For attorney Lenore Forsted, it might have been easier to just forget about family dinners. With a career, two kids, and after-school sports schedules to deal with, Lenore had plenty of excuses for an eat-on-the-run philosophy.


But dining separately wasn't palatable to Lenore or her radiologist-husband David. Both were raised during a time when families shared the evening meal. They did not want to lose that.

"Breakfast was grabbed on the run for everybody, which made dinner very important," says Mrs. Forsted, whose children are now grown. "It was the only moment in the day when the four of us were together."

To make it happen, Mrs. Forsted rose early and prepared dinner basics before leaving for work at 7:30. With salad made and chicken oven-ready, the teens put food in the oven and set the table after school. Occasionally, her husband would prepare fresh fish. "By the time I walked in the door, dinner was actually ready most nights," she says.

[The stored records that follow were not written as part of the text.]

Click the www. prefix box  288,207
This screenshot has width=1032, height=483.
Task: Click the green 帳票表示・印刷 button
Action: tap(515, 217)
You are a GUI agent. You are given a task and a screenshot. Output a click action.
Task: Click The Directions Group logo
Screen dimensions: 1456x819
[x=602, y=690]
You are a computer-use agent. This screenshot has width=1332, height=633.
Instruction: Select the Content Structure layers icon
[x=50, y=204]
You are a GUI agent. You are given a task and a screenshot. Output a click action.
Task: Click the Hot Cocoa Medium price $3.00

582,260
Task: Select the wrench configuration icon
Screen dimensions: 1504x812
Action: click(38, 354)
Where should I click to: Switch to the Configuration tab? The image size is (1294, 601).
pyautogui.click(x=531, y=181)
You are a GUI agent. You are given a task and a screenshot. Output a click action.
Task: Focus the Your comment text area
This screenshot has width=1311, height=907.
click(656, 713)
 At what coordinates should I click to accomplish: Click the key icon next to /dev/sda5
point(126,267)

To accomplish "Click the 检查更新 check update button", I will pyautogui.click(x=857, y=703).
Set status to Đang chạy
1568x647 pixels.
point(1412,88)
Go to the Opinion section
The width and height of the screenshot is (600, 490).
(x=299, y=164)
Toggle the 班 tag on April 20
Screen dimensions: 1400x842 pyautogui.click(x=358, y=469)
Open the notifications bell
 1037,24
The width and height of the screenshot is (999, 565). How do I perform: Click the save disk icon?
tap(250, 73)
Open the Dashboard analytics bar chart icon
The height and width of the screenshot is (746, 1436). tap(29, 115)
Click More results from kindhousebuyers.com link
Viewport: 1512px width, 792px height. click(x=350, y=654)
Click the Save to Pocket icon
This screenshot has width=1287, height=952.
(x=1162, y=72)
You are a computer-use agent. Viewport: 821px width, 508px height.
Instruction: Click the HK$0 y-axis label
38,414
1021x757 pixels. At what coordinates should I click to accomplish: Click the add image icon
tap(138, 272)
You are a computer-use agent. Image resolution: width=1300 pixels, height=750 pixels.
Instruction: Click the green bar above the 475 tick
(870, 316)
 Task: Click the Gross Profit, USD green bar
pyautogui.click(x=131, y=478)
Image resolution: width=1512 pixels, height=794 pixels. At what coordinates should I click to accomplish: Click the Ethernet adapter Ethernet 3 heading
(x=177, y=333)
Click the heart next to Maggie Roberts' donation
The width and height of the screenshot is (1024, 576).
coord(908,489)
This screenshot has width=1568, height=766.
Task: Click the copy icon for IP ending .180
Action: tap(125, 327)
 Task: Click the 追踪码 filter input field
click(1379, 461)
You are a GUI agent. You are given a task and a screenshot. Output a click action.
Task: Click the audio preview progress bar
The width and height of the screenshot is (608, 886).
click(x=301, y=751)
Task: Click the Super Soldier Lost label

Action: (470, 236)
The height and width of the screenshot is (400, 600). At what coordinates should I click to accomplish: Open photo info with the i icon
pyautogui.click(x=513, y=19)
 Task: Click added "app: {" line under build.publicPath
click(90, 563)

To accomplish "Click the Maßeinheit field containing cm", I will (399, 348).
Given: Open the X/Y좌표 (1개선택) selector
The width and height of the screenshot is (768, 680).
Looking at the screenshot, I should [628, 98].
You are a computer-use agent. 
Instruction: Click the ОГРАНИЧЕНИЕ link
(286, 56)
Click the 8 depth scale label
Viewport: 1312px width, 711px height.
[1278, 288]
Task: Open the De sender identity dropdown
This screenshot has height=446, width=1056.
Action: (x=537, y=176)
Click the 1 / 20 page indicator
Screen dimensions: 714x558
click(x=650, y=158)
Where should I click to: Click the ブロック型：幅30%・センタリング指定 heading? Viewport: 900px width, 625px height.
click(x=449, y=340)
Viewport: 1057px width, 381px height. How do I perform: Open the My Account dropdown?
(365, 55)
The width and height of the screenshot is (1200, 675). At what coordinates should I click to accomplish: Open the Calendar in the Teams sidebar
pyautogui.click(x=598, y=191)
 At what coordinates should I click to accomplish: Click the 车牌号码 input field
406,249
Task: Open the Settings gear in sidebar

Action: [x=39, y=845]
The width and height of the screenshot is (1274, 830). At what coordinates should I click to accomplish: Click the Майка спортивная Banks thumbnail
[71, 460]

Although family dinners are viewed by some people as another burdensome chore at the end of a tiring day, more American families realize that the benefits of sharing time at day's end cannot be measured by calories alone.

Numerous studies show that eating together not only is an important aspect of family life, but helps make weight control easier, according to John P. Foreyt, Ph.D., a professor with the Behavioral Medicine Research Center, Baylor College of Medicine in Houston.

"When a family sits down together, it helps them handle the stresses of daily life and the hassles of everyday existence," Dr. Foreyt says. "We eat more sensibly when we eat together, which helps manage weight better."

Here are tips from the experts on family dining:


The purpose of a family dinner may differ from family to family. In one family, good table manners might be the most important thing parents want to teach; in another, it might be communicating with one another, learning how to listen, and learning to respect each other.

Children need to learn a little bit at a time, experts say. If dinnertime is an interesting time of day for your child, he is going to learn how to sit, and say, "How was your day?" and "What was the best thing that happened to you today?"


Dinnertime is a time of respite from the hustle-bustle of everyday life. Your family can review the day that's passed and plan for the day that's coming.

Teach by example

Divide tasks, so Mom alone is not responsible for preparing food, serving, and washing dishes. The chores and joys of feeding, nurturing and cleaning up should be shared.

Don't discuss things that would embarrass or humiliate family members. Certain subjects children may want to discuss might require more compassion, or more individualized listening. Otherwise, there are no taboo topics.

Build self-esteem

Dinner is a perfect opportunity to build self-esteem in children. By listening to what children have to say, you are saying, "I value what you do; I respect who you are and what you're doing; what you do is important to me."

Mealtime can be looked at as an opportunity or as a chore. If it's viewed as an opportunity, then all sorts of possibilities are created; if it's viewed as a chore, then the possibilities don't exist. And it doesn't matter if the food is filet mignon, or pizza and salad.


Parents should let children choose their own seats. If they fight over a favorite seat, help settle the dispute peacefully.

Family dynamics

One parent may feed the kids early, with the intention of protecting the other parent from a raucous meal. But this actually isolates the absent parent from family dynamics. Children may grow up thinking that parent was cold and distant.